### [EXERCISE PROMPT]
From the entries below, transcribe exactly the lines between the line holding "Image resolution: width=596" and the line holding "Sort table by G column header", inclusive; skip all other lines.

Records from a dataset:
-*-*-

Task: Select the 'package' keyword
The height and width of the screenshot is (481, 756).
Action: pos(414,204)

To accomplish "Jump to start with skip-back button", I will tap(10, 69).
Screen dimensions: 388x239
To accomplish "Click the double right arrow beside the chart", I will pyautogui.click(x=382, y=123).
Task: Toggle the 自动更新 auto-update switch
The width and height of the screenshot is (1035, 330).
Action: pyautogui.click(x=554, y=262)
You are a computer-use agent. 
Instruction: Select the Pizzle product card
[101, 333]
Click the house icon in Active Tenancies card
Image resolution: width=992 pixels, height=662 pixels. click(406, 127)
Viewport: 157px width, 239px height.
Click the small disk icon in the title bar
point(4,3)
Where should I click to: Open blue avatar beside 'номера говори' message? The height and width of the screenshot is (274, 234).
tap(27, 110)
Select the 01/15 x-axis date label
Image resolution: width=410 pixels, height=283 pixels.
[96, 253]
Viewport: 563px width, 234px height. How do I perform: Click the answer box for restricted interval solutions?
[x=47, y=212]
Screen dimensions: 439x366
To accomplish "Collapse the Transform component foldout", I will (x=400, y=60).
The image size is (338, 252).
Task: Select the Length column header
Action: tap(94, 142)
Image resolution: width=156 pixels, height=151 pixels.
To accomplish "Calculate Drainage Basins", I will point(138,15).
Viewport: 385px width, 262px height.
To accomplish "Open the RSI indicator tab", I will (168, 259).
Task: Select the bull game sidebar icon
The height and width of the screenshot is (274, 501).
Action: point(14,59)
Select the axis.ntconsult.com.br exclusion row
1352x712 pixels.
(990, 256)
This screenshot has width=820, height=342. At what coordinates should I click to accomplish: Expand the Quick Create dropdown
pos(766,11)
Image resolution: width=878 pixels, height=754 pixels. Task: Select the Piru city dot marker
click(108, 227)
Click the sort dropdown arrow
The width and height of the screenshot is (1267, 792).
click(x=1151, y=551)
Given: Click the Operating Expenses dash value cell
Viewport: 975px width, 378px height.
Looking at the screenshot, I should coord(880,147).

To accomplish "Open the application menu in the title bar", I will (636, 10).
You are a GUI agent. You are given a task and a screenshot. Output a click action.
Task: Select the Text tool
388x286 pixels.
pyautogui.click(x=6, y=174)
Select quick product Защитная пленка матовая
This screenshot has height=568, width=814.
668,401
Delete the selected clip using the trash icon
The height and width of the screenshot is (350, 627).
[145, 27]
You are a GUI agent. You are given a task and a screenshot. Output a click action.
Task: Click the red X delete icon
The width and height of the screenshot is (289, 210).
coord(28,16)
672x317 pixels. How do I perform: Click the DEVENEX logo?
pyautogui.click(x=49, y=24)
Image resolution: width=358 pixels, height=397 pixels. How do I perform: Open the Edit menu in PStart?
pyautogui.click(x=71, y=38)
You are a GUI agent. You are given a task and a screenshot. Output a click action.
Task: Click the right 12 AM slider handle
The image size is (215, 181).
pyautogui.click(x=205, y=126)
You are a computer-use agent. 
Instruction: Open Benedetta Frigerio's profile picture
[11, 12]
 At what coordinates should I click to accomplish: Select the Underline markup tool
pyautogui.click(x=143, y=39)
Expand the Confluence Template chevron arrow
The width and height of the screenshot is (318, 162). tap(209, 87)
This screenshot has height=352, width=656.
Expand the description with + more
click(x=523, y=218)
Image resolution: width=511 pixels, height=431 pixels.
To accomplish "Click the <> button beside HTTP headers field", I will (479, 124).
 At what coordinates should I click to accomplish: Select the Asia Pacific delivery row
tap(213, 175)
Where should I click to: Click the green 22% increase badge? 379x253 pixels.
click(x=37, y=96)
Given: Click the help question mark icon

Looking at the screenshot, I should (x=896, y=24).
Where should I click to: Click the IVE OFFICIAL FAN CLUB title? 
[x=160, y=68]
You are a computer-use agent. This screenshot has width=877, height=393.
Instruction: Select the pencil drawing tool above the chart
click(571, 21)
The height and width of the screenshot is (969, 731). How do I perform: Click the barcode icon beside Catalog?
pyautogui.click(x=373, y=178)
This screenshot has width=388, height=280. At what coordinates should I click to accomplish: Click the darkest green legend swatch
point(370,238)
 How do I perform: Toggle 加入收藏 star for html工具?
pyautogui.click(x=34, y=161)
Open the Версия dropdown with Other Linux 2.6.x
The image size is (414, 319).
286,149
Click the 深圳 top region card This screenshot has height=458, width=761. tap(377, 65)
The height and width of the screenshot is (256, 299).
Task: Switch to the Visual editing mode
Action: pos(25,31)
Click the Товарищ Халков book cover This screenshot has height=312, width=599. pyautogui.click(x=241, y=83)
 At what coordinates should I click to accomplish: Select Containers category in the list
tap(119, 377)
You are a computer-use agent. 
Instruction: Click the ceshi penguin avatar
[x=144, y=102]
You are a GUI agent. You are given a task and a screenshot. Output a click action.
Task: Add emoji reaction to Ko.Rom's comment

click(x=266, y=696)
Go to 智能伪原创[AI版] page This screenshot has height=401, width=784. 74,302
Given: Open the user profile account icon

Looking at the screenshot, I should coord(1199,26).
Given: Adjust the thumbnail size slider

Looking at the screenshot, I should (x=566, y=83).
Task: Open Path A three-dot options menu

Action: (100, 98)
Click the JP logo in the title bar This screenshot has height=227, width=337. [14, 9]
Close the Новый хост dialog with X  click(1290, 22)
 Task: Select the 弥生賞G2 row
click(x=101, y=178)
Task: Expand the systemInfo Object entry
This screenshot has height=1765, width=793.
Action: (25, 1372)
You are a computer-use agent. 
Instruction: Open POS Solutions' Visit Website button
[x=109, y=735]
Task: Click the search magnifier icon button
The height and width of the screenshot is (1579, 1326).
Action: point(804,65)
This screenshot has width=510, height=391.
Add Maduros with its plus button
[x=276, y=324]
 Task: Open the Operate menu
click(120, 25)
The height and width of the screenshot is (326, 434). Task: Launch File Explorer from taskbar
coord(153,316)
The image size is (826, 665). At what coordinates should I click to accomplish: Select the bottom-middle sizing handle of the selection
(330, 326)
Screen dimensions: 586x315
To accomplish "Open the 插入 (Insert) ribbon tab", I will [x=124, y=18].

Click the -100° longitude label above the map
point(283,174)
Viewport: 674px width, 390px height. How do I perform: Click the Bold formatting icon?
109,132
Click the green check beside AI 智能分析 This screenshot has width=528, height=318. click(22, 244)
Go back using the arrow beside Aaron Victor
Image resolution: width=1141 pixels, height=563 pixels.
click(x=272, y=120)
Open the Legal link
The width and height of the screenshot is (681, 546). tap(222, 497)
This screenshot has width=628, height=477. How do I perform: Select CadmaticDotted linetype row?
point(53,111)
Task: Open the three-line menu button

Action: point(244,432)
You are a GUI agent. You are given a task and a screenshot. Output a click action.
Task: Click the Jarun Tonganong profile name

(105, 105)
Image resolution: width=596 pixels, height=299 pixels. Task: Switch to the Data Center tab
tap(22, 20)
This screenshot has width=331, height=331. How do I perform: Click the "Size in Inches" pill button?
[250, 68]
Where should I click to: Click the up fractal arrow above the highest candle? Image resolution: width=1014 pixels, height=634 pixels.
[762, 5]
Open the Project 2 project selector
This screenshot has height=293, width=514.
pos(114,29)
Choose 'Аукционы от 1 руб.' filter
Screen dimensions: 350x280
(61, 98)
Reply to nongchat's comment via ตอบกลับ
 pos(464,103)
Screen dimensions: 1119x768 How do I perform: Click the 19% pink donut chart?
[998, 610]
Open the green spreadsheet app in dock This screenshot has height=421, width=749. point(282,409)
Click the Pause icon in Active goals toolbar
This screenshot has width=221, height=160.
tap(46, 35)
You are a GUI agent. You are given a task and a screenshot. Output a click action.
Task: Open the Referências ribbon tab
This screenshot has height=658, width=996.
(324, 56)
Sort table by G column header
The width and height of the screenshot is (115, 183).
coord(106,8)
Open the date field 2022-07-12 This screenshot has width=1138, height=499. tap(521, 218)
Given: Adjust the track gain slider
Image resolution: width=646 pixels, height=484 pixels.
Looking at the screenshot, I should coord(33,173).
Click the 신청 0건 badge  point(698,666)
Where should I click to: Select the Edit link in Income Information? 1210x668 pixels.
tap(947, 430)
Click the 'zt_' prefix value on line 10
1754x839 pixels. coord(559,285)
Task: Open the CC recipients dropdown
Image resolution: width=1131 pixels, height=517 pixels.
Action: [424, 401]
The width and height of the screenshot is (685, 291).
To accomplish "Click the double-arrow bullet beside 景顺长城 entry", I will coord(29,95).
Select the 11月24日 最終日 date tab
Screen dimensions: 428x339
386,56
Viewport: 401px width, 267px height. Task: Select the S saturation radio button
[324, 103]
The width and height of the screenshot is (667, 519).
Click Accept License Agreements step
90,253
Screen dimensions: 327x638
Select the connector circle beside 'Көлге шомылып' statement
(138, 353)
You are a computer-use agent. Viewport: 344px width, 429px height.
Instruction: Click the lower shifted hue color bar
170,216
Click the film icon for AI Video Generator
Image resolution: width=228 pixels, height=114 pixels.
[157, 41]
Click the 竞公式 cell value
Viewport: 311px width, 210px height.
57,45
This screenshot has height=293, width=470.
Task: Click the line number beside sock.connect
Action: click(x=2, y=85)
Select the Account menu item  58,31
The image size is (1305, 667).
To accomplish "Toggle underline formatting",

-*-*-

### [YOUR SOLUTION]
Image resolution: width=596 pixels, height=299 pixels. Task: Switch to the Data Center tab
tap(22, 20)
This screenshot has width=331, height=331. How do I perform: Click the "Size in Inches" pill button?
[250, 68]
Where should I click to: Click the up fractal arrow above the highest candle? Image resolution: width=1014 pixels, height=634 pixels.
[762, 5]
Open the Project 2 project selector
This screenshot has height=293, width=514.
pos(114,29)
Choose 'Аукционы от 1 руб.' filter
Screen dimensions: 350x280
(61, 98)
Reply to nongchat's comment via ตอบกลับ
 pos(464,103)
Screen dimensions: 1119x768 How do I perform: Click the 19% pink donut chart?
[998, 610]
Open the green spreadsheet app in dock This screenshot has height=421, width=749. point(282,409)
Click the Pause icon in Active goals toolbar
This screenshot has width=221, height=160.
tap(46, 35)
You are a GUI agent. You are given a task and a screenshot. Output a click action.
Task: Open the Referências ribbon tab
This screenshot has height=658, width=996.
(324, 56)
Sort table by G column header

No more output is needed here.